On February 4, dynasty winery issued a profit warning, the expected group as of December 31, 2012 annual performance swung into deficit. It will be a dynasty winery on hkex first encounter annual loss since 8 years. Dynasty winery will lose the reason for the rise of a drop in sales and distribution costs, poor performance of the proposed China's economic environment and the imported wine competition in domestic wine product sales are down.
Three days later, "Great Wall" wine producers, cofco, China's food (0506, HK) almost the same in the Hong Kong stock exchange issued a profit warning, said the decline in the wine business. On the basis of less than a week, borne liquor (00389, HK) also issued a profit warning, said due to the increasing fierce competition, cost, lead to the annual net profit year-on-year decline.
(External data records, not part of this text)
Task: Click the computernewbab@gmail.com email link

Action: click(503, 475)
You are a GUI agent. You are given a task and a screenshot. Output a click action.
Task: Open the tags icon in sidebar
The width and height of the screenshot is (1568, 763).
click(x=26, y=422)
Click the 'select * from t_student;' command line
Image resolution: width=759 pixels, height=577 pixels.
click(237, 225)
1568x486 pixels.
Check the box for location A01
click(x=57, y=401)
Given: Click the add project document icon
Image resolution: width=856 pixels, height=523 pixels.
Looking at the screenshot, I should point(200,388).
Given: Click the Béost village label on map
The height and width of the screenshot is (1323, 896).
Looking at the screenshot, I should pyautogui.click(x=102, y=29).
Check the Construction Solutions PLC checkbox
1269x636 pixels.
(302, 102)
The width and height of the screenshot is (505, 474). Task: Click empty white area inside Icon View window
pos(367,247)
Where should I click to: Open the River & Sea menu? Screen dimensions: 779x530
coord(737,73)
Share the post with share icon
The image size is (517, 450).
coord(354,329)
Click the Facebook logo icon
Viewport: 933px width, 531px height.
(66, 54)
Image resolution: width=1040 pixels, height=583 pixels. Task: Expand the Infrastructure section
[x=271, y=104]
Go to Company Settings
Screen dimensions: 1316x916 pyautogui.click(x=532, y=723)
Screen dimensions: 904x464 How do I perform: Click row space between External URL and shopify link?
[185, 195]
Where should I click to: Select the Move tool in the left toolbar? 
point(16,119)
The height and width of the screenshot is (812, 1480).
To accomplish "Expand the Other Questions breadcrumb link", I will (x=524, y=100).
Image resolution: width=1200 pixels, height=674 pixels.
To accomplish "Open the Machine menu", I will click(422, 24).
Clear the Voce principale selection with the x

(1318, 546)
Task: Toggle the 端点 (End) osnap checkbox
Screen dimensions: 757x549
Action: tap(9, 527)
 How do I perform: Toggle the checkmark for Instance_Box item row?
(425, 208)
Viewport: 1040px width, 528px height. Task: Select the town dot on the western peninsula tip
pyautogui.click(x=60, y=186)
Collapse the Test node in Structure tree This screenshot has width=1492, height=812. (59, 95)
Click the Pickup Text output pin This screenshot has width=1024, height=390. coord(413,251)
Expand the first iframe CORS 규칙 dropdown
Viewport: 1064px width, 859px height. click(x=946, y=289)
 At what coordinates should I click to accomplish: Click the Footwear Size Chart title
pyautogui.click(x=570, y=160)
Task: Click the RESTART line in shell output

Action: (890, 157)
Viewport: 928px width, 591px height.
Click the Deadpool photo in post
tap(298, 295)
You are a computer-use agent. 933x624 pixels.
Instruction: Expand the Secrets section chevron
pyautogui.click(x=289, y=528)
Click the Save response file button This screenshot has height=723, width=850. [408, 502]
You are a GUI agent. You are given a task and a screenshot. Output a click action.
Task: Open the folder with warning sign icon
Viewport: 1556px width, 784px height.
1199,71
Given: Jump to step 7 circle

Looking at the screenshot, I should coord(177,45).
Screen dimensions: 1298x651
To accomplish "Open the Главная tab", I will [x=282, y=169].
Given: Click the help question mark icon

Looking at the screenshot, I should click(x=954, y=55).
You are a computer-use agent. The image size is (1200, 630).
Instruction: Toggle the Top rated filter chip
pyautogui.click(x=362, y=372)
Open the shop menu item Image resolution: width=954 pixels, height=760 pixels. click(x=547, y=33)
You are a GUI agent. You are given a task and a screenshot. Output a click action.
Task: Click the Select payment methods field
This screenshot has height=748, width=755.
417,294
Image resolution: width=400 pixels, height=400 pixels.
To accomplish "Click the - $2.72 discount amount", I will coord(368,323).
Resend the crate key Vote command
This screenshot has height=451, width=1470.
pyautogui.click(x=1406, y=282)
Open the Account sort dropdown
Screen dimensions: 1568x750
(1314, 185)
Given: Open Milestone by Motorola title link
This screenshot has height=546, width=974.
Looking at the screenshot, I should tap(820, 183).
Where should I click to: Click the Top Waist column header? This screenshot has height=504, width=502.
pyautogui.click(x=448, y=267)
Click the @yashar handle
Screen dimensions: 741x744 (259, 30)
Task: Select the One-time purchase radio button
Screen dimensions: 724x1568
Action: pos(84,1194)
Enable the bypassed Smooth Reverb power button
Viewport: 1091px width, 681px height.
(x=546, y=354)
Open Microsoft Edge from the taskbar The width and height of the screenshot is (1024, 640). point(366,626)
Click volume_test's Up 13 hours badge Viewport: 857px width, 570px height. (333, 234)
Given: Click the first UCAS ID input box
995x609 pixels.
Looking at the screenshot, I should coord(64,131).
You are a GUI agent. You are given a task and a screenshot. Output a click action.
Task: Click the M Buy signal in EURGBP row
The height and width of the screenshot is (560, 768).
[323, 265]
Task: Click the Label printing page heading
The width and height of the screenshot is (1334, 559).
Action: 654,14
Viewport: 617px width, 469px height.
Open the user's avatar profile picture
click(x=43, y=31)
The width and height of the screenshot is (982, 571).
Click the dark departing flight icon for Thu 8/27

In addition, changyu wine producers of changyu company also had a "deposit". The news that due to the decline in performance, on February 16, held in yantai changyu company by the provincial general manager to participate in the sales of the mobilization meeting, trying to ease the decline in sales by means of improving dealer margin lead to tight cash flow situation. Relevant department head, changyu company responded that improve the margin is not used to "save", but in order to prevent the dealer of counterfeit goods. But as early as August 2012, changyu a. (000869), A mid-term report released by the company's main business income for the first time since 2002 revenue decline, falling by 2.5% in the first half of 2012. After the third quarter report again to verify the fact that changyu company performance decline. Several major domestic wine company "fall" in succession, cause suspicion of marketing: the bloomy spring wine market, domestic wine why there is no "total" boat ride?